まるで天地がひっくり返ったような心地だった。
心臓が冷たく凍りつく。
(夕の、好きな人)
夕の照れたような優しい微笑みが目に映りそれが聞き間違いではない事を悟った。
(何だ。好きな人、いるんじゃないか)
ただ静かに立ち尽くしていた。呆然と、夕を見る。
(何だ。それは、良い事だ。好きな人がいるんなら、良かったじゃないか)
動揺を心の奥底に閉じ込めて平静を装った。震えそうになる腕をぎゅっと強く握り締める。
(馬鹿、何ショック受けてんだ。夕が誰かを好きになって幸せになるって言うのなら、それは俺が望んでいた事だろ)
顔を上げると夕と彼女、二人が寄り添い顔を重ねているのが見えた。
ああ、そういう事か。そう納得する自分がいた。
踵を返し静かに足を踏み出す。余計な動きは一切なく、妙に落ち着いていた。部屋まで戻るとまだ湿っている自分の服に着替え直す。
夕と彼女が撮影していた時に感じた胸の突っかかりの正体が分かった。
あの二人をとてもお似合いだと思ったのだ。並んでいて何の違和感もない美男美女。理想的なカップル。――自分とは違う。
やはり夕は異性と付き合った方が幸せになれるだろう。だから、あの人と愛し合っていると言うのなら祝福しない訳がないのだ。

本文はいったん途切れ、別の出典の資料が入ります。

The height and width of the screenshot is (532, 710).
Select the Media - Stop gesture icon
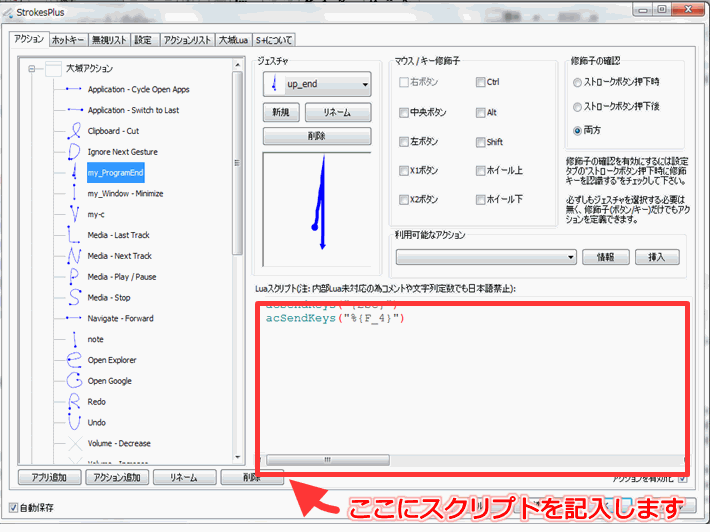[x=72, y=298]
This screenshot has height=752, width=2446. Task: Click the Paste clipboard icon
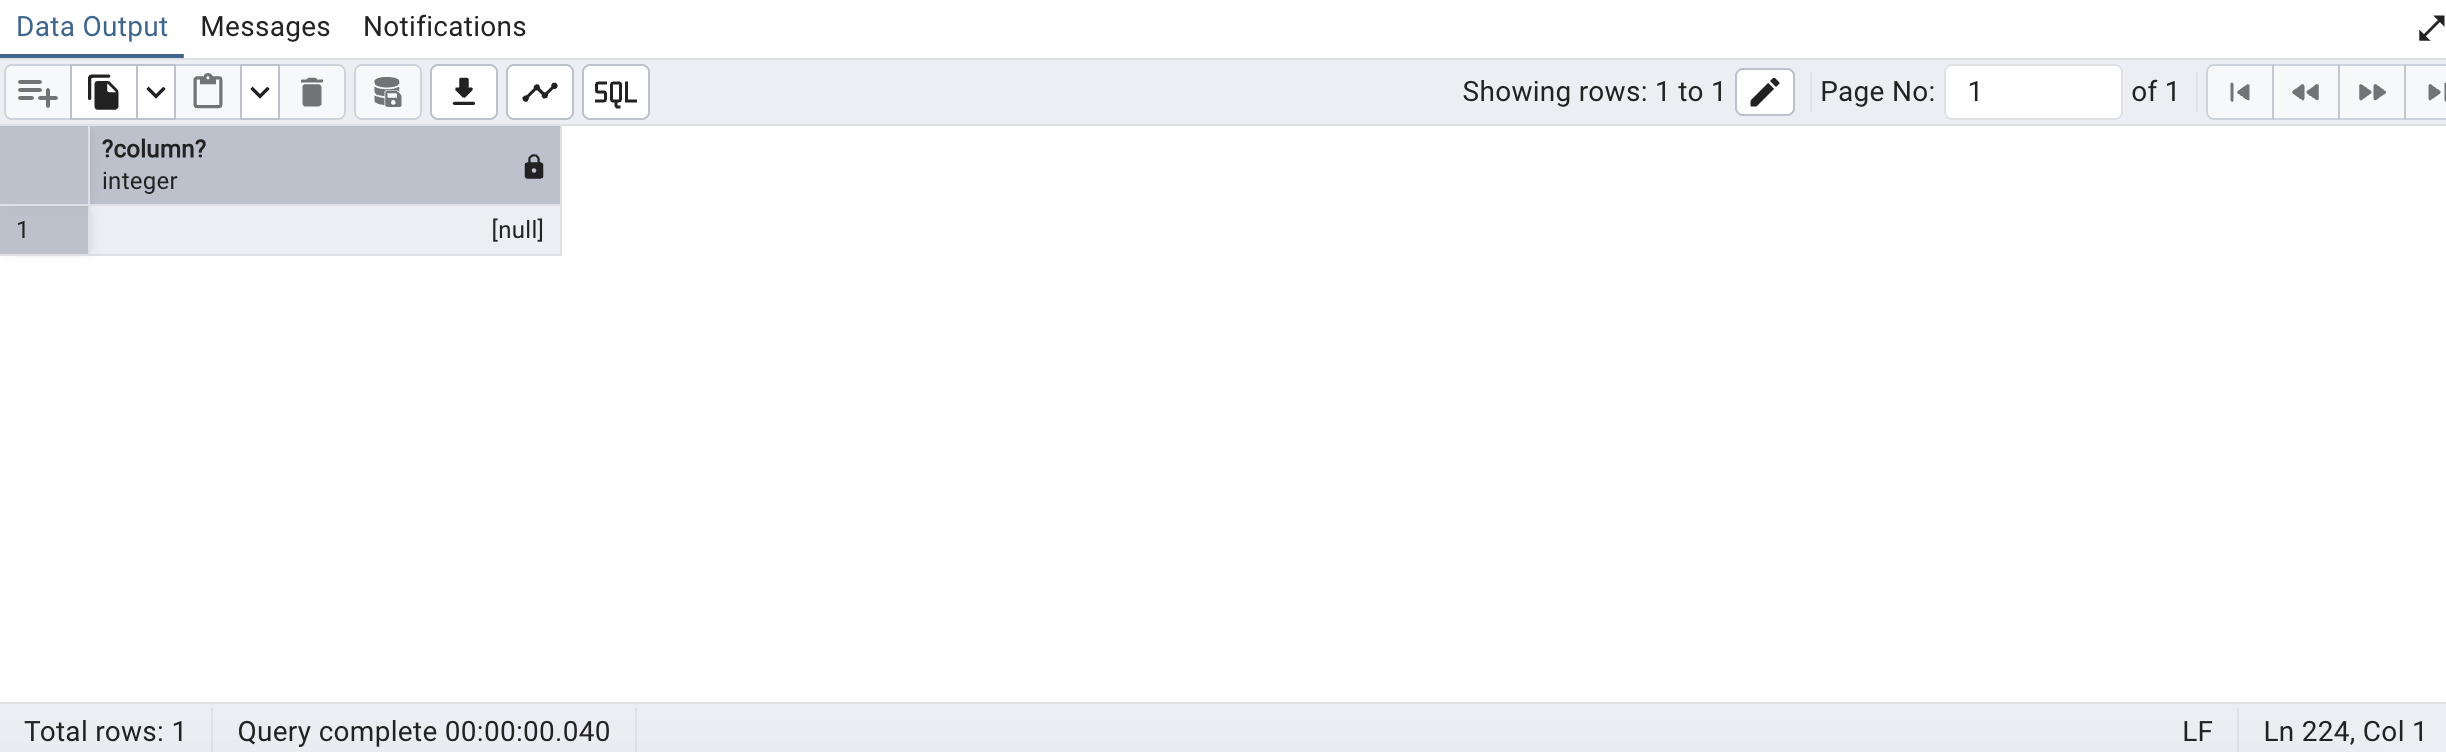[208, 93]
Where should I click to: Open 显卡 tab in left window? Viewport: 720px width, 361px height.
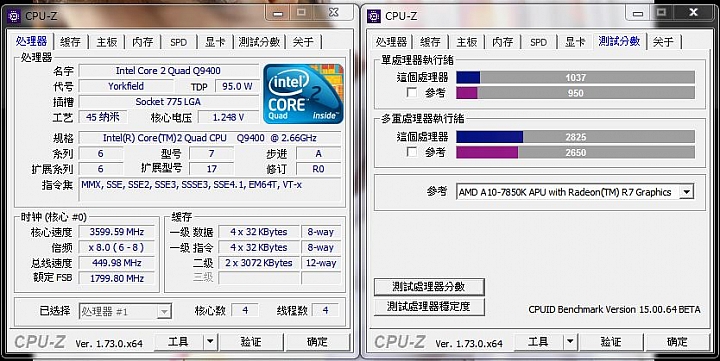point(214,42)
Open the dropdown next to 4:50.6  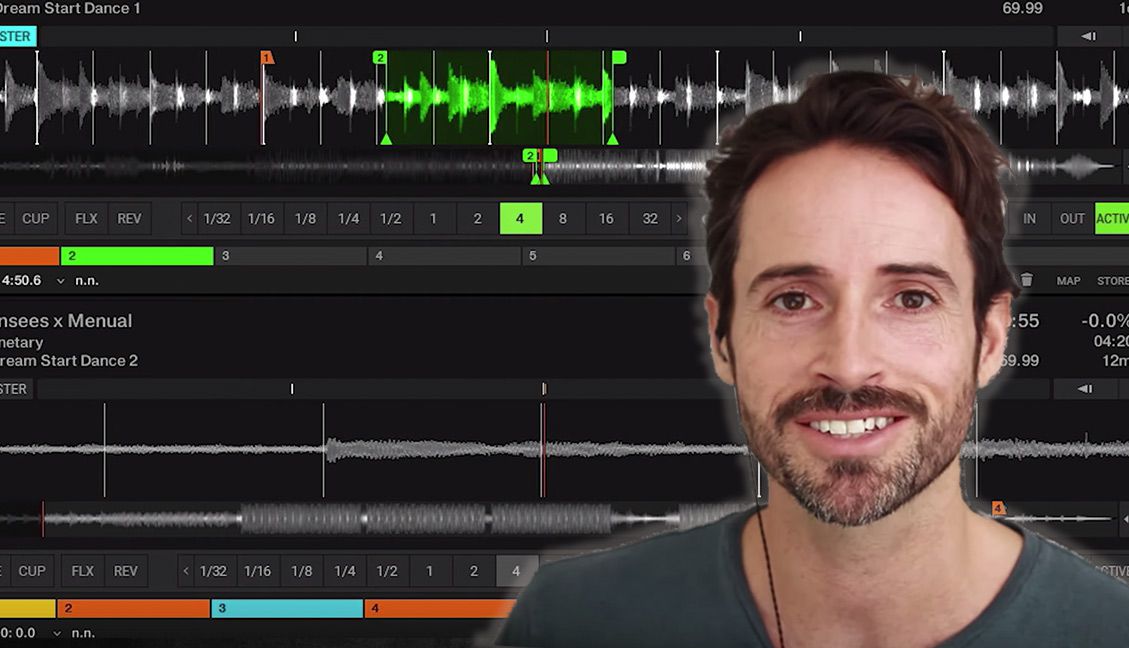(x=60, y=281)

かつて一時でも「好きだ」と言ってくれた夕。けれど男の自分では例え気持ちが通じ合っても苦労する事は目に見えている。
夕はゲイではない。男はやっぱり駄目だと笑っていた。いつまでも気持ちに応えられずにいたから、裏切ったから、傷つけた。男のこの身体では夕を満足させる事だって出来ない。
けれどそれで良かった。そう思うのは自分勝手過ぎると分かっているけれど、もし夕と付き合っていたらもっと彼を苦しめていたかもしれない。

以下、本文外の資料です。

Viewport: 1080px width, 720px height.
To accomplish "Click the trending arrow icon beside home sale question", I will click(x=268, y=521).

――なんて、こんな事考えたって今更意味はないのに。何を偉そうに。何て滑稽。
(夕が好きだ)
この気持ちは熱にうなされたが故のまやかしでも勘違いでもない。勘違いならばこんなに苦しい気持ちにはきっとならない。
夕の幸せを願いながら自分の首を絞める。
これはきっとこれまで自分がしてきた事の報いだ。